Burtch presented the council with a petition signed by park residents as well as pictures of several violations.

"We are being threatened for standing up for our rights," Pregler said. "We’ve had letters that have basically told us we ‘are uneducated and ignorant.’ We have the right to negotiate an acceptable lease."

Complaints that the managers of the park had moved nine trailers in without permits were questioned by council member Dick Lang, who stated that he intends to investigate the violations as soon as possible. Lang is the chairman of the council’s ordinance committee, which is currently considering a change to city code which would decrease the minimum spacing between individual trailers from 20 feet to 10 feet. That spacing requirement would include any accessory structures on a property.

"The law is the law," Lang said after city planning and zoning administrator Craig Hoium said five of the nine trailers were still without permits, although the permits had been applied for. "If those trailers are sitting there without permission, we need to enforce the law."

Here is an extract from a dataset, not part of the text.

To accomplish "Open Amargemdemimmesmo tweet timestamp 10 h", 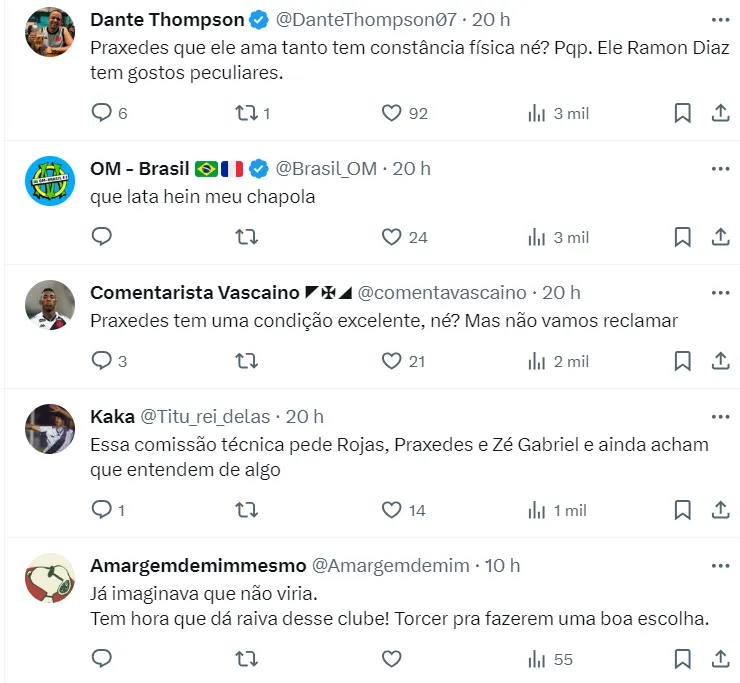I will click(x=502, y=565).
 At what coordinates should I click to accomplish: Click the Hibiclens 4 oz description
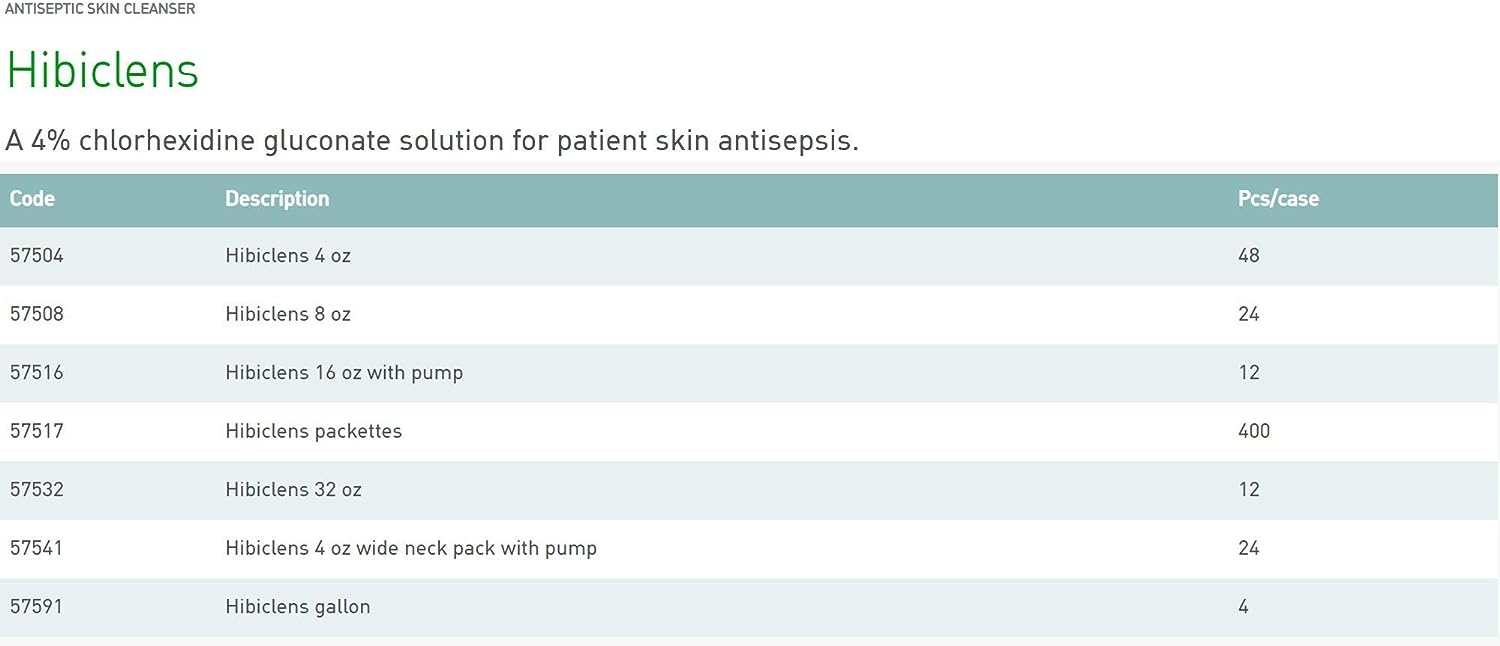pyautogui.click(x=288, y=256)
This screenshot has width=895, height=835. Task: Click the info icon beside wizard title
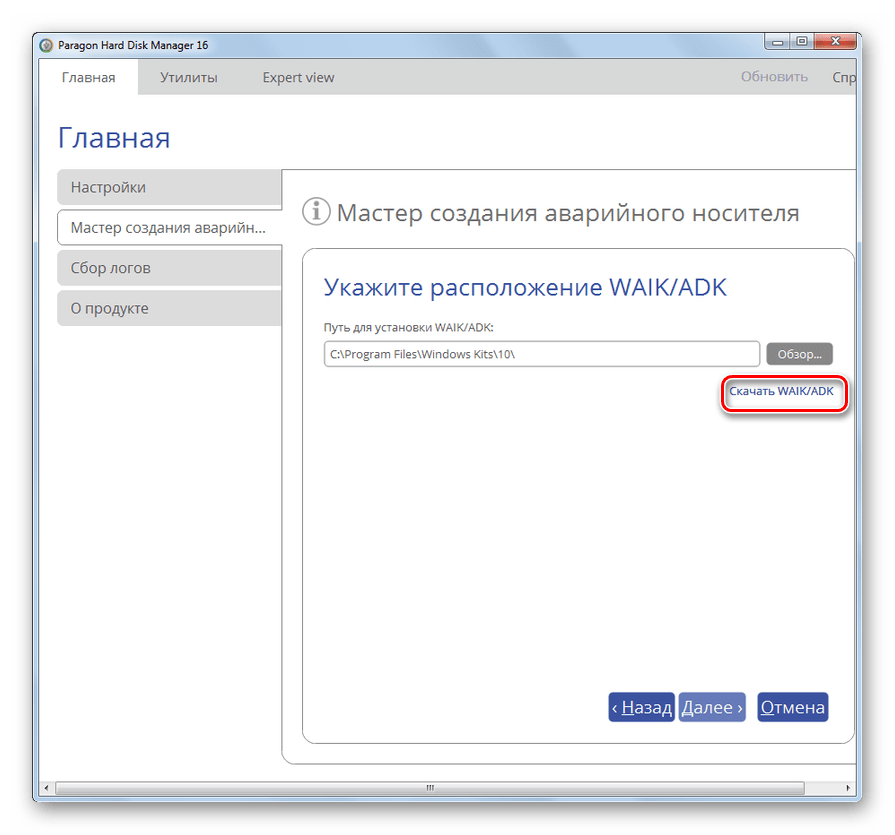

In response to the allegations that the city was lax in enforcing city ordinances at Oakland Park, Hoium said after the meeting that the city was addressing the pertinent violations. Those include spacing violations – the reason the issue is before the ordinance committee – as well as the lack of a proper storm shelter, an issue also regulated by the state health department.

"We met with the ordinance committee, as well as with the owners’ attorney and city engineer Jon Erichson," Hoium said. "The residents have some justifiable concerns and complaints, but some of those issues have been there a long time, since Nelson’s Wheel Estates was first opened."